Senate Passes Legislation To Protect Elderly And Disabled

Martin J. Golden

April 19, 2005

The New York State Senate today passed two bills (S.1826, S.1827), sponsored by Senator Martin Golden (R-C-I, Brooklyn), that would protect the elderly and disabled by making it a crime to abandon the care of these vulnerable individuals or to financially exploit them.

"The two bills passed by the Senate today will offer a safe ground for all elderly and disabled persons in New York," said Senate Majority Leader Joseph L. Bruno. "As time passes and people live longer than ever before, it is vitally important to change with the times by addressing the problems associated with aging. Today, the Senate has taken the steps to ensure that our judicial system has the tools they need to protect some of the most vulnerable members of society and prosecute those who violate the rights of the elderly and disabled."

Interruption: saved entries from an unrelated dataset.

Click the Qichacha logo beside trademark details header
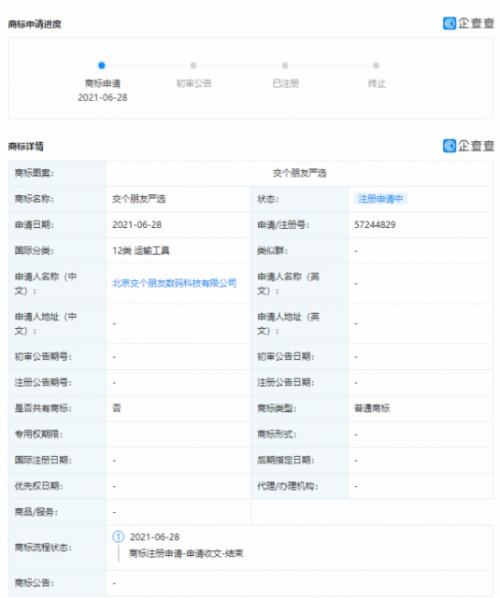The height and width of the screenshot is (598, 500). [468, 145]
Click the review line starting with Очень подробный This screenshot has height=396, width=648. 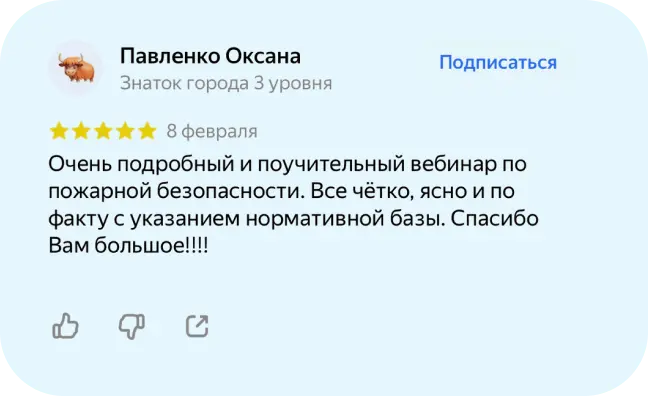pyautogui.click(x=288, y=164)
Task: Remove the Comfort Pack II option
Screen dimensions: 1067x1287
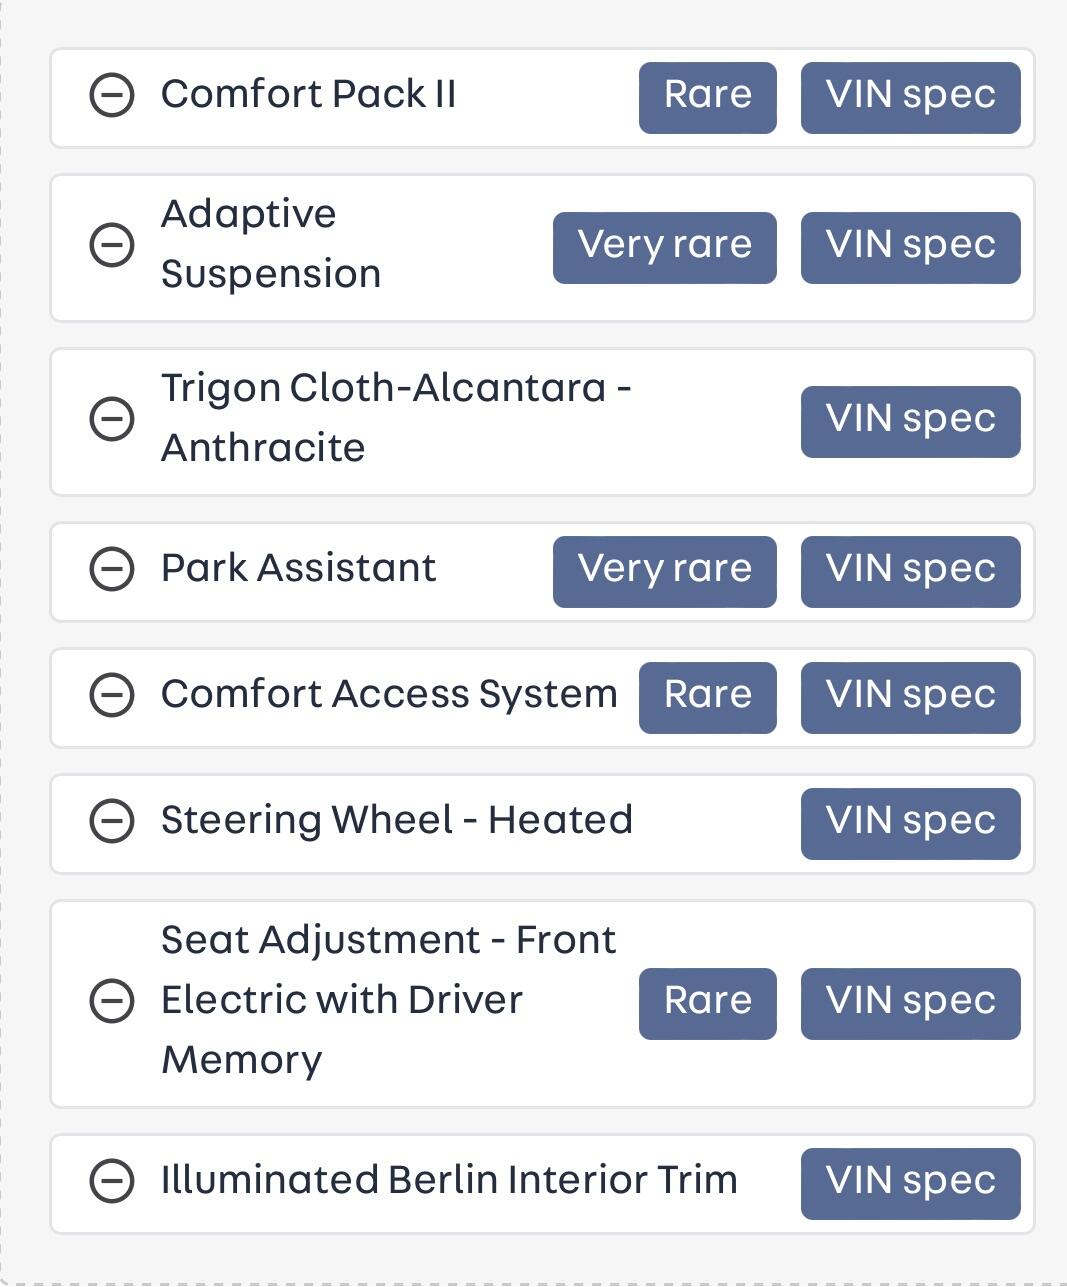Action: [112, 97]
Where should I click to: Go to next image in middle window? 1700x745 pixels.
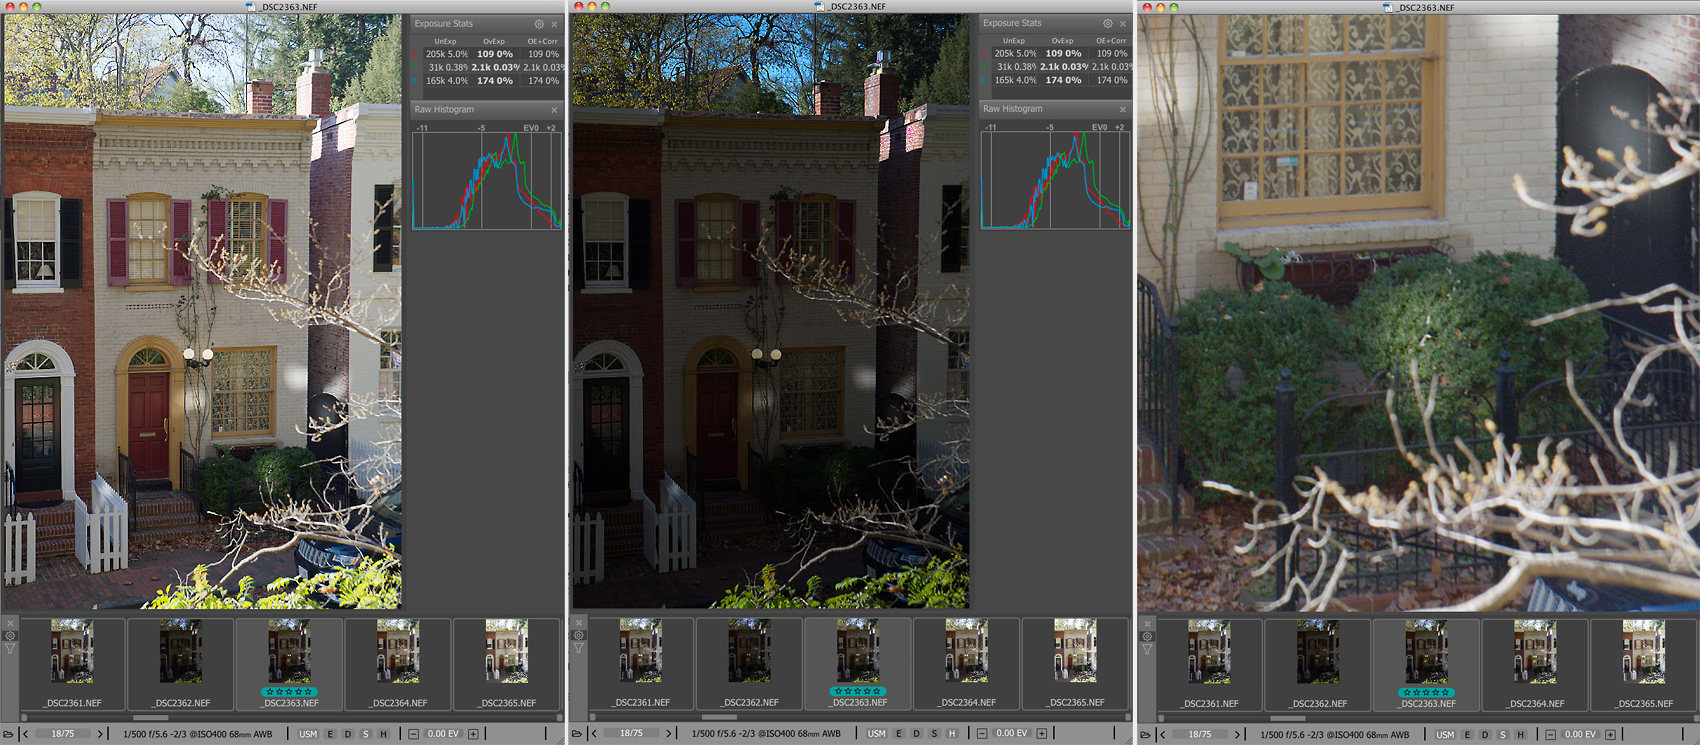[x=669, y=734]
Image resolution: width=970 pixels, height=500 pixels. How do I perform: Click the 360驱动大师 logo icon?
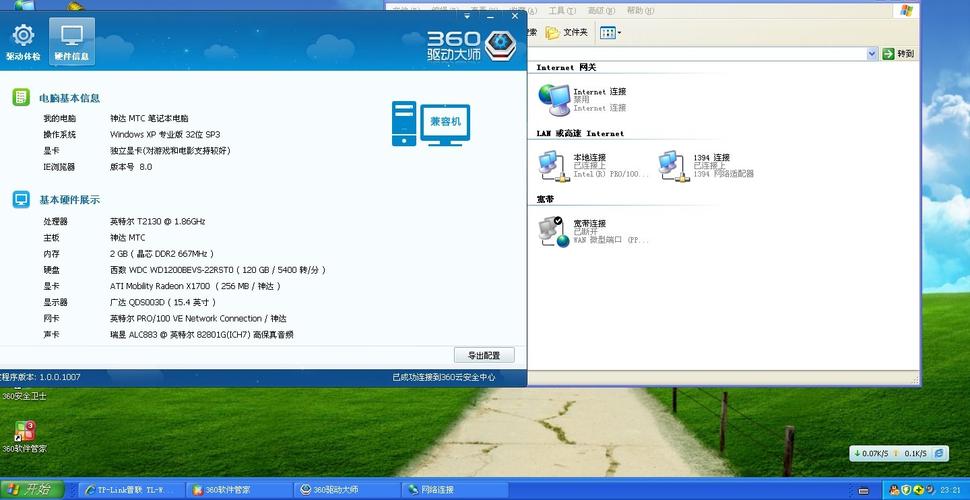tap(500, 43)

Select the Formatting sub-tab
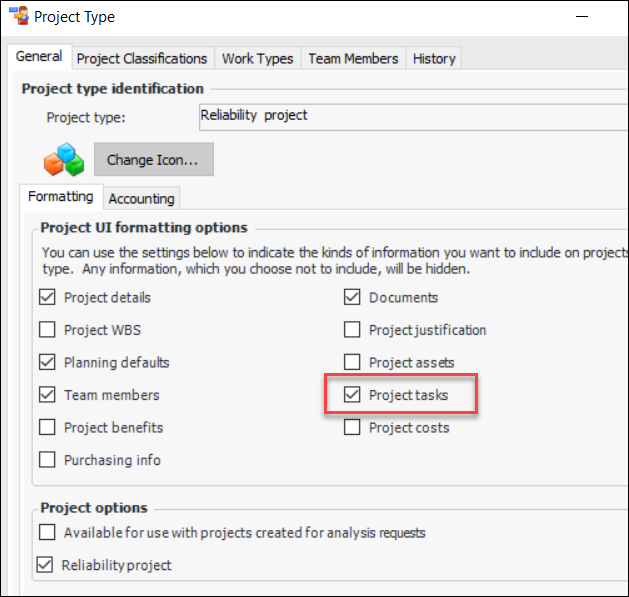point(60,197)
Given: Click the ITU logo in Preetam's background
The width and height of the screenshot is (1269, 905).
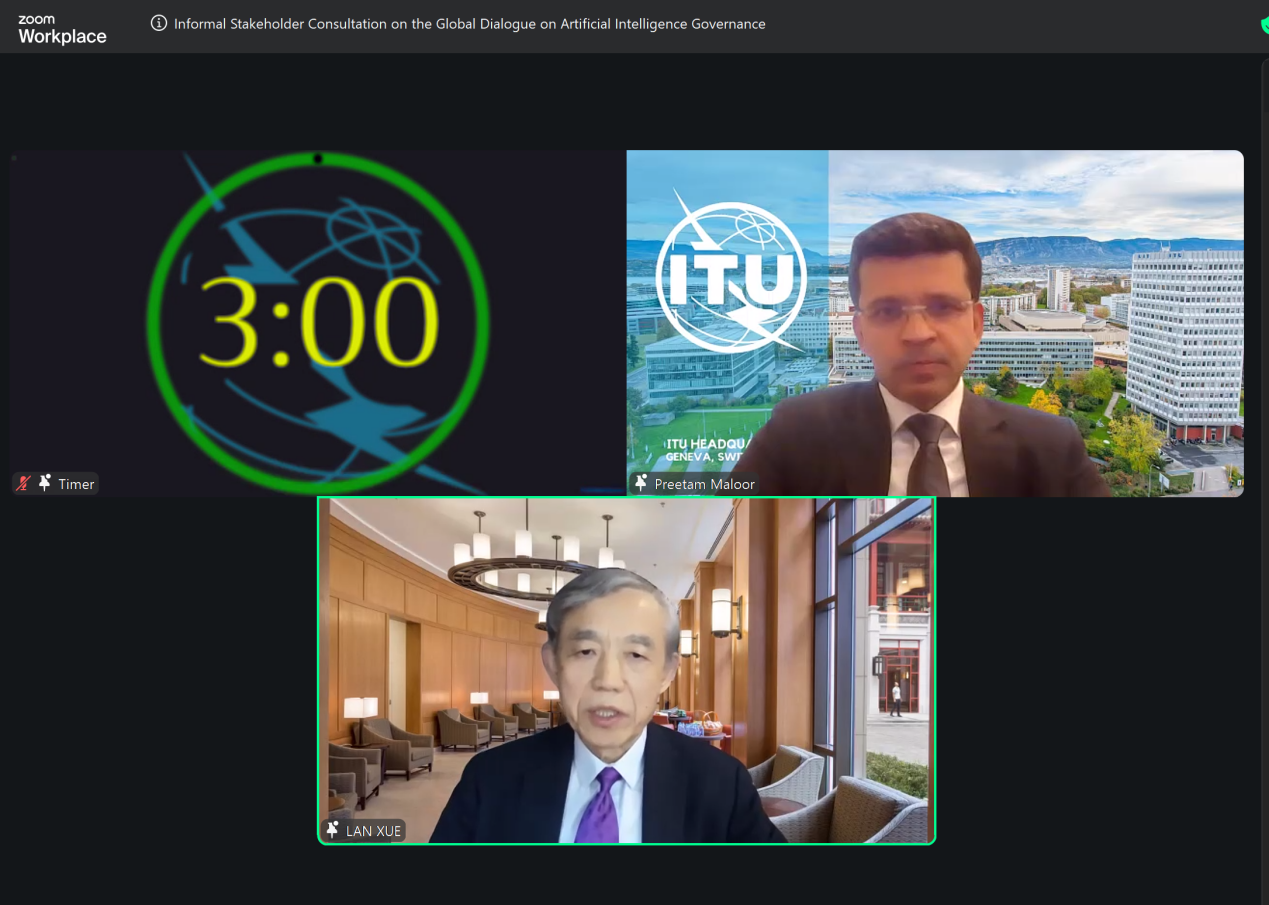Looking at the screenshot, I should click(731, 277).
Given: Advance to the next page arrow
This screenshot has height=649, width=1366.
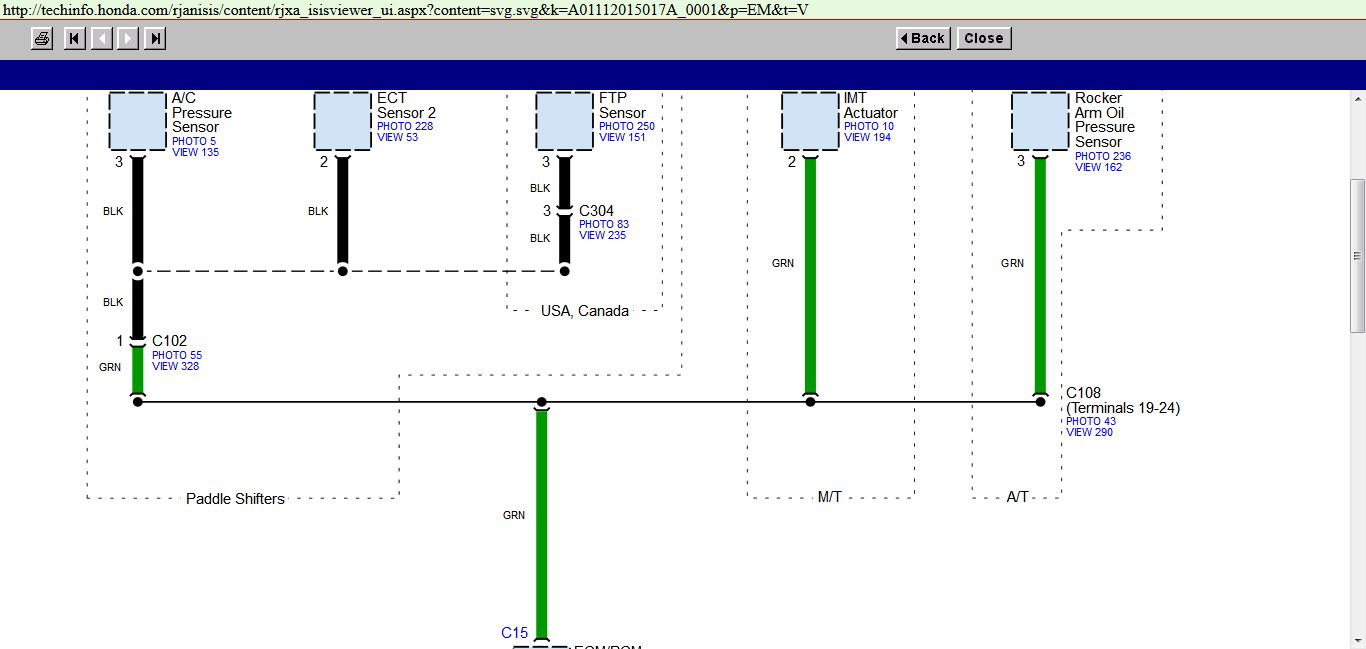Looking at the screenshot, I should tap(128, 39).
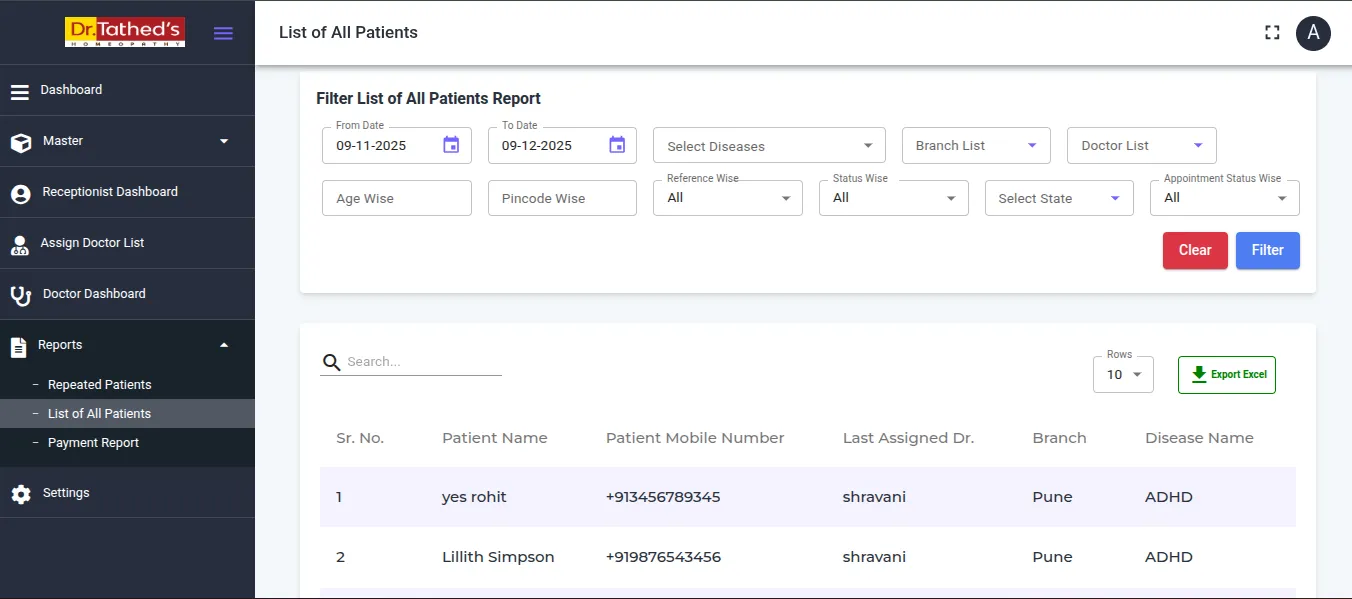1352x599 pixels.
Task: Open the To Date calendar picker icon
Action: (617, 145)
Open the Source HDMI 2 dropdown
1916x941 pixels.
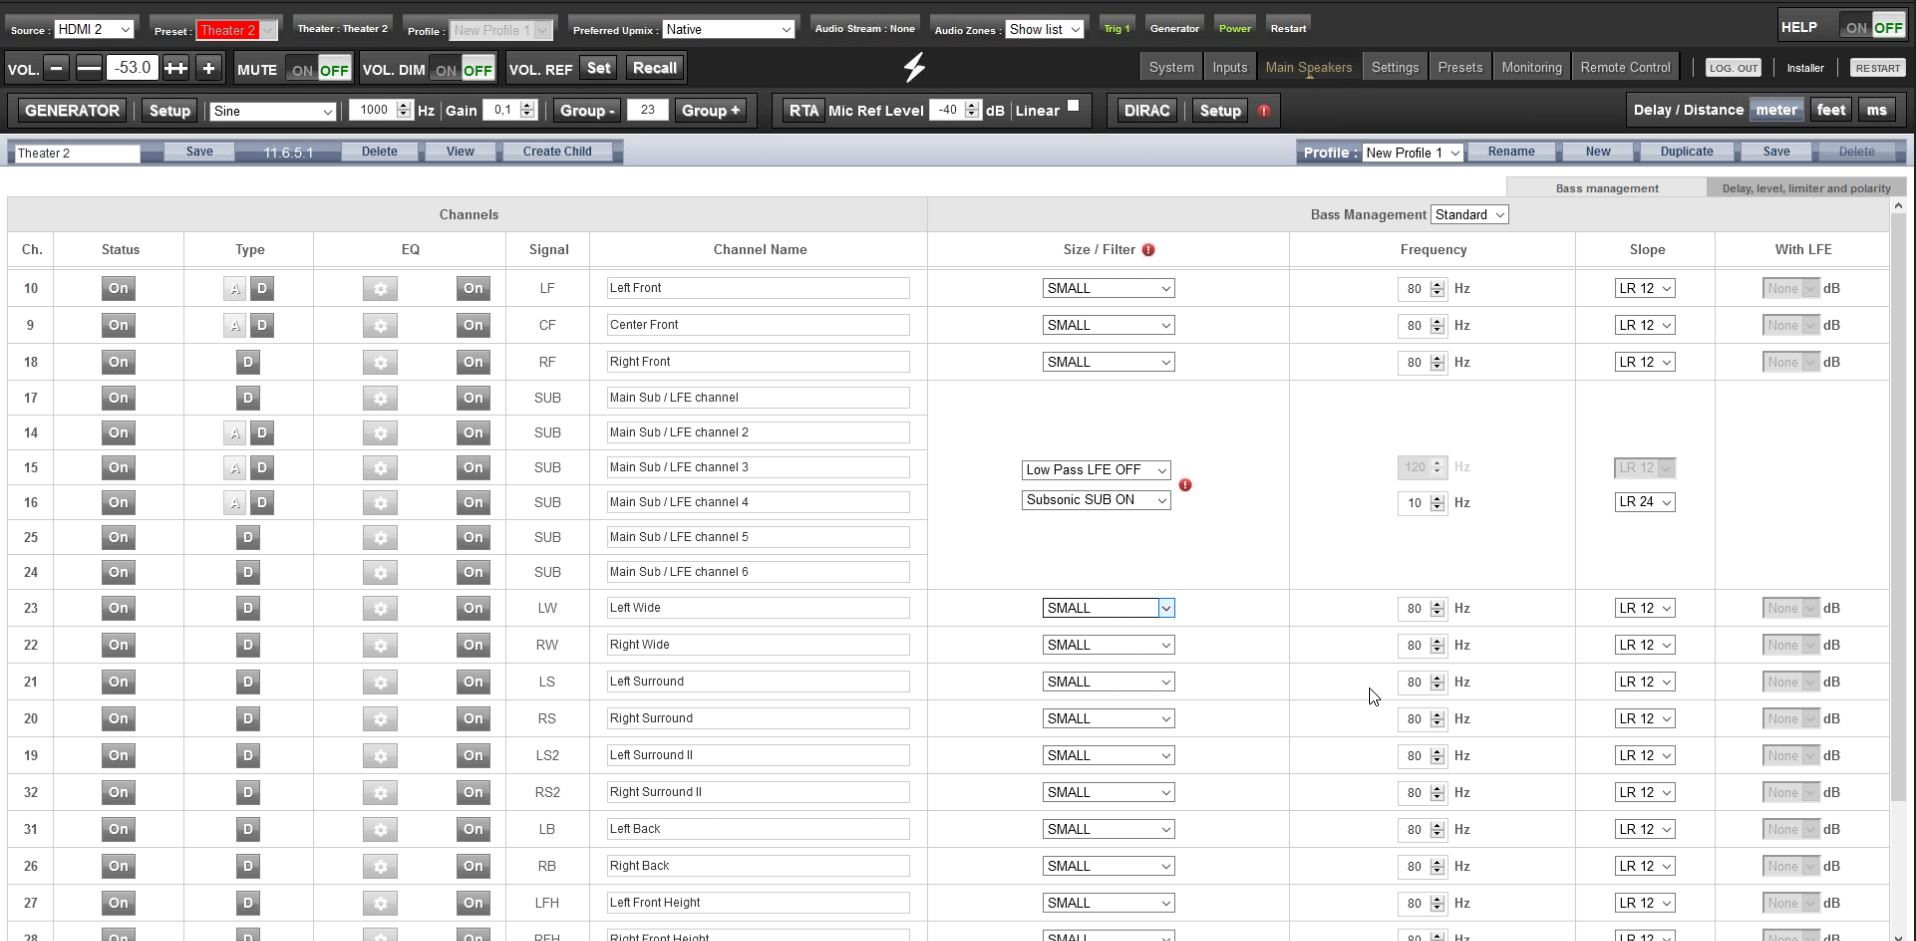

Senator Marty Golden, Chairman of the Senate Aging Committee stated, "As New York State's aging population continues to grow at record rates, we must adopt legislation that sets protection in place against financial exploitation and criminal neglect of the elderly and the disabled. It is too painful to sit by and watch as our elderly are being taken advantage of day in and day out. We must stand firm and bring an end to this criminal behavior."

For the elderly or disabled who are in a non-institutionalized environment, the criminal neglect bill would protect them from abuse from their personal caregiver. If enacted into law, the bill would make it a misdemeanor to knowingly neglect or abandon an elderly or disabled person in a way that would threaten the life or health of that person. It is estimated that each year, one out of every 20 older Americans is abused in some form.

Each day 6,000 people turn 65 years of age. Currently in New York, there are more people over age 60 than children under age 10.

As New York’s senior population has increased, so have the incidents of financial exploitation of the elderly. In most cases, a family member, close friend, or caretaker who becomes a person in a position of trust signs onto the bank account or other financial document as a joint owner. This enables the trusted person to conduct basic transactions such as withdrawals and transfers in what is not always the best interest of the senior. This bill would make the financial exploitation of the elderly a crime by such perpetrators.